Kerr Effect

The Kerr effect is a phenomenon in which the refractive index of a material changes because of an applied electrical field, and the change in the refractive index is proportional to the square of the applied electric field. The Kerr effect is best observed in materials known as Kerr mediums, centrosymmetric materials like liquids, gases and some crystals, although most materials show the Kerr effect to some extent when subjected to an electrical field.

The Kerr effect has been applied to digital photography to create a type of shutter with very short exposures and rapid reaction.

The Kerr effect is also known as the quadratic electro-optic effect (QEO effect).

The Kerr effect was discovered by John Kerr in 1875. It is weaker compared to the Pockels effect, which changes the refractive index varies linearly to the value of the applied electrical field. Both the Kerr and Pockels effect are applied in components that are used in optical signal-processing applications and on optical communications as a whole.
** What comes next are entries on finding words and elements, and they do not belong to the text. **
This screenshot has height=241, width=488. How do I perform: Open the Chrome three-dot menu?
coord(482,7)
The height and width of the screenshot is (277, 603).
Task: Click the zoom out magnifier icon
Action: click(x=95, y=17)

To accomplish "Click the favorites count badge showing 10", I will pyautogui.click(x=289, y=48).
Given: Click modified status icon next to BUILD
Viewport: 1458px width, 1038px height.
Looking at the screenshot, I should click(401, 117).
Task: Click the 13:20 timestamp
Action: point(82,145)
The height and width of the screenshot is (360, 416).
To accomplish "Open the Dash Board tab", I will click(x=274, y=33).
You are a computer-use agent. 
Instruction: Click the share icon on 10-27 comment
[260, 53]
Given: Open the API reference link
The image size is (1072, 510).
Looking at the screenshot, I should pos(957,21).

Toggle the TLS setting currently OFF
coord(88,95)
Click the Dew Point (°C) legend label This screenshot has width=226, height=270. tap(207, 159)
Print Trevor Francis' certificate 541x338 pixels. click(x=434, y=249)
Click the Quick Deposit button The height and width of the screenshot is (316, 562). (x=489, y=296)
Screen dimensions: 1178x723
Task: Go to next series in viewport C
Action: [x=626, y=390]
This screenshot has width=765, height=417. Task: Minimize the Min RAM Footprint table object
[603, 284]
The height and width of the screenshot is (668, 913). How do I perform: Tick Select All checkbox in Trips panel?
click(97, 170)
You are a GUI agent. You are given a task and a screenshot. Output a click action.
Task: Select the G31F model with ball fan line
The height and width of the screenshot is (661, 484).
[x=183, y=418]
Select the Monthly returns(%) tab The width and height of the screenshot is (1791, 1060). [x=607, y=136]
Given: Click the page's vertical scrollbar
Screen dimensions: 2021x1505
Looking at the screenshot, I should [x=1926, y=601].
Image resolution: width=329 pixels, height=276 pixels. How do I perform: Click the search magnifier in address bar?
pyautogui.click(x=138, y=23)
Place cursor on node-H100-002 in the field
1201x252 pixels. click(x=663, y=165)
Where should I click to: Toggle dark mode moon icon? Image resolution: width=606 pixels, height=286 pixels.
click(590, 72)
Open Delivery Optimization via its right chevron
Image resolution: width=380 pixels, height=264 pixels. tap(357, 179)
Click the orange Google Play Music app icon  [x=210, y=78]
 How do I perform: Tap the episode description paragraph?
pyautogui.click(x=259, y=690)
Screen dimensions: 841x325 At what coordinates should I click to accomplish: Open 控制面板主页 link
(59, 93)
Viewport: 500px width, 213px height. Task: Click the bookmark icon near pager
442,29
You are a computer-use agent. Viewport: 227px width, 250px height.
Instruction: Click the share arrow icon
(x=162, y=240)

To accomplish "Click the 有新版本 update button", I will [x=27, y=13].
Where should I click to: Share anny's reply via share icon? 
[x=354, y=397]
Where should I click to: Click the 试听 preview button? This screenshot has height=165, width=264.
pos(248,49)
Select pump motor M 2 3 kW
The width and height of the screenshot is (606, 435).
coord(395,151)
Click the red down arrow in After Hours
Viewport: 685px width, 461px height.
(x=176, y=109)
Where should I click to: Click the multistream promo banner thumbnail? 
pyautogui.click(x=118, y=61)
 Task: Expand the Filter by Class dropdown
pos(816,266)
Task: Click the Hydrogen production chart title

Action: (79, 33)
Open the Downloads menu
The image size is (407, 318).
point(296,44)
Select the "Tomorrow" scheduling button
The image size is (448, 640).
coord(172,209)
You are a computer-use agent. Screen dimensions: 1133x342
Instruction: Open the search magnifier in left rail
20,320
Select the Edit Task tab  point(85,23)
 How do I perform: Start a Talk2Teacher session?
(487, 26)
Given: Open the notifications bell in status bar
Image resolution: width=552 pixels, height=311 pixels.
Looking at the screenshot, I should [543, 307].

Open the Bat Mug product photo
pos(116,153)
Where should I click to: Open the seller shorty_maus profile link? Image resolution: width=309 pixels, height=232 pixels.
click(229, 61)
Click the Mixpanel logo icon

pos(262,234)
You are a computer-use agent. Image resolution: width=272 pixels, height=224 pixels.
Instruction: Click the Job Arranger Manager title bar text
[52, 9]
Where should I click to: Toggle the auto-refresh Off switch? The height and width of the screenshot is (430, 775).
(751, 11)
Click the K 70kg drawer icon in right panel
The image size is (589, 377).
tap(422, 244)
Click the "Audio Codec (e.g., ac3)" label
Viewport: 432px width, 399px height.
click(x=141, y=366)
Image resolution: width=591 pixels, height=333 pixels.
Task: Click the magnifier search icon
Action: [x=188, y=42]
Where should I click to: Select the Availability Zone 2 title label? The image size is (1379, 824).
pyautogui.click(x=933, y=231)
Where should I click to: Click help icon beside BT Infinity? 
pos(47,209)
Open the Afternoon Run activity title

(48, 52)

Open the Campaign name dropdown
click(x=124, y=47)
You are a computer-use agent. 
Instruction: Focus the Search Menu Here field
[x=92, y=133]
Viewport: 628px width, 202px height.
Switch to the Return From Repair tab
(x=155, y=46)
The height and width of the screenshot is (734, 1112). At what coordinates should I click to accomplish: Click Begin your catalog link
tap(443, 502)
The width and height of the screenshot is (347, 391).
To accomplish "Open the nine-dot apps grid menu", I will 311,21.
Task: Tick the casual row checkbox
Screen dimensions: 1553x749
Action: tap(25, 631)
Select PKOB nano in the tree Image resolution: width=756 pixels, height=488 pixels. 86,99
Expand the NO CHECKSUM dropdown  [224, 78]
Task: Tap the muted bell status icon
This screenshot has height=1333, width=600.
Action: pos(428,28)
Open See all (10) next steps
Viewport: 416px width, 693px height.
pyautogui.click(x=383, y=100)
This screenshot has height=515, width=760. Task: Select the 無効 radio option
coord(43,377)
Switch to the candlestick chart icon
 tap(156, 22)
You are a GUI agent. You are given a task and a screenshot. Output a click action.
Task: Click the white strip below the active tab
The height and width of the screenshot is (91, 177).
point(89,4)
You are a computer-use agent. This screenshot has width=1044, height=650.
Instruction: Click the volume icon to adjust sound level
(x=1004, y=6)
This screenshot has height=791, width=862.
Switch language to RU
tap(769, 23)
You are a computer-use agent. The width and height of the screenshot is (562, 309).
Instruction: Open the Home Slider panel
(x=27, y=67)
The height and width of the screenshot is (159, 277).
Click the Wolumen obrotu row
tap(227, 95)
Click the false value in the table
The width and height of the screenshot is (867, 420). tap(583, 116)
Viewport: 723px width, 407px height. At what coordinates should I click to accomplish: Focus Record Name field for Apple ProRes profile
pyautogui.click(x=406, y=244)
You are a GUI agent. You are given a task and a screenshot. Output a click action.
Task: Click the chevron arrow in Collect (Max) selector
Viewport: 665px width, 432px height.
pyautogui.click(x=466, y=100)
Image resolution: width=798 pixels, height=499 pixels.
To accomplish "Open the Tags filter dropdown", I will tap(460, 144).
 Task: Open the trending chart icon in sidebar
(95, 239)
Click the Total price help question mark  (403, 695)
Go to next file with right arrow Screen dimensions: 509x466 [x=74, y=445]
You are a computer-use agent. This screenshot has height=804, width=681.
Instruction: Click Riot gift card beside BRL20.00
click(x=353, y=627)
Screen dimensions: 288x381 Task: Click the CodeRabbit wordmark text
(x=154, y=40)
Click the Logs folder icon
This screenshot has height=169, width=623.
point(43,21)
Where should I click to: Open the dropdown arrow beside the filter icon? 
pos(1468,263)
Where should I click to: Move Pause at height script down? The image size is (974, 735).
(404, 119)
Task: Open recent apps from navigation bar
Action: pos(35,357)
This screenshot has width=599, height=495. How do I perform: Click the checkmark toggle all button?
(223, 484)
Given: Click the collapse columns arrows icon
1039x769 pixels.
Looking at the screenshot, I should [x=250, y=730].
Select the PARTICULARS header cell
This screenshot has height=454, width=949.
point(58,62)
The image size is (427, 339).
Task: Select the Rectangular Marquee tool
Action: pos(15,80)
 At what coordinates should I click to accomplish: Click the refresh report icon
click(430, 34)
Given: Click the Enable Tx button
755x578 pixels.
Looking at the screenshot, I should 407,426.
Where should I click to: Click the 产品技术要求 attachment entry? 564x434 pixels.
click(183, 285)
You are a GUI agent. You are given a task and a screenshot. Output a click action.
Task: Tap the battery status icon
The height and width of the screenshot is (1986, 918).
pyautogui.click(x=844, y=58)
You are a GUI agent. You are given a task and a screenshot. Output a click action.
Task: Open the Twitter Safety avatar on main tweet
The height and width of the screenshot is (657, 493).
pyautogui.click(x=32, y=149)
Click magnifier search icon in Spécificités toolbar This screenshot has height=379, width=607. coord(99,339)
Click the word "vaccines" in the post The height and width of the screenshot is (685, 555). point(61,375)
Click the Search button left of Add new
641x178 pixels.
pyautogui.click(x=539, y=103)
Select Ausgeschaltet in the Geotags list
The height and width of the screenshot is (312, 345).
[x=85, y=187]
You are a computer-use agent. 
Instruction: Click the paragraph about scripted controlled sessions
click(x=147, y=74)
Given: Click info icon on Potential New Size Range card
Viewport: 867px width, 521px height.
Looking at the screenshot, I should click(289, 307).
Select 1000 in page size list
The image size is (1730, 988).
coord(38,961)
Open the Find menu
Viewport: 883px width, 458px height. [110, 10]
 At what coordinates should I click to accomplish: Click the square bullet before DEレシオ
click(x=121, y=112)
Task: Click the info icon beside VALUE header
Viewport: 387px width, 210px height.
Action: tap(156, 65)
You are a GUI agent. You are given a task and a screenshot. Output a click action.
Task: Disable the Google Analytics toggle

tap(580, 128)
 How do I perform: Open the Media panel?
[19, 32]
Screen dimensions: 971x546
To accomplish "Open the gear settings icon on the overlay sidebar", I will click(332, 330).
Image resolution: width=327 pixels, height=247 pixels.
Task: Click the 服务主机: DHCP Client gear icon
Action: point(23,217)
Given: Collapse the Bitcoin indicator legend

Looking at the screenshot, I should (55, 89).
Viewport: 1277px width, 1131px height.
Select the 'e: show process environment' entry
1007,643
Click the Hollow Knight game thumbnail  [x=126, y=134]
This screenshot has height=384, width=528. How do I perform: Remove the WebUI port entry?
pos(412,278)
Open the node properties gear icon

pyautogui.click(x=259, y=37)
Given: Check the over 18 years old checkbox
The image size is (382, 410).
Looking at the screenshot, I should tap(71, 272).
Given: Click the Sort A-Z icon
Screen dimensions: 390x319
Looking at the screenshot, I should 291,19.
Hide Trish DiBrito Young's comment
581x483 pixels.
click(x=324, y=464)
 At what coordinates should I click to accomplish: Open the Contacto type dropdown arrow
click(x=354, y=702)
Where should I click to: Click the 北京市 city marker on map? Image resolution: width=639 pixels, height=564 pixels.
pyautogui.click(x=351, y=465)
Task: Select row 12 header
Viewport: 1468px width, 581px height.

The Kerr effect has two types:

• Electro-Optical Effect: Through the slow application of an external, varying electrical field to a Kerr medium, the material will develop two indexes of refraction. One is for light that is polarized parallel to the electric field, while the other is for polarized light perpendicular to the field.
• Magneto-Optic Kerr effect (MOKE): The phenomenon in which light exhibits a slightly rotated plane of polarization when reflected from a magnetized material.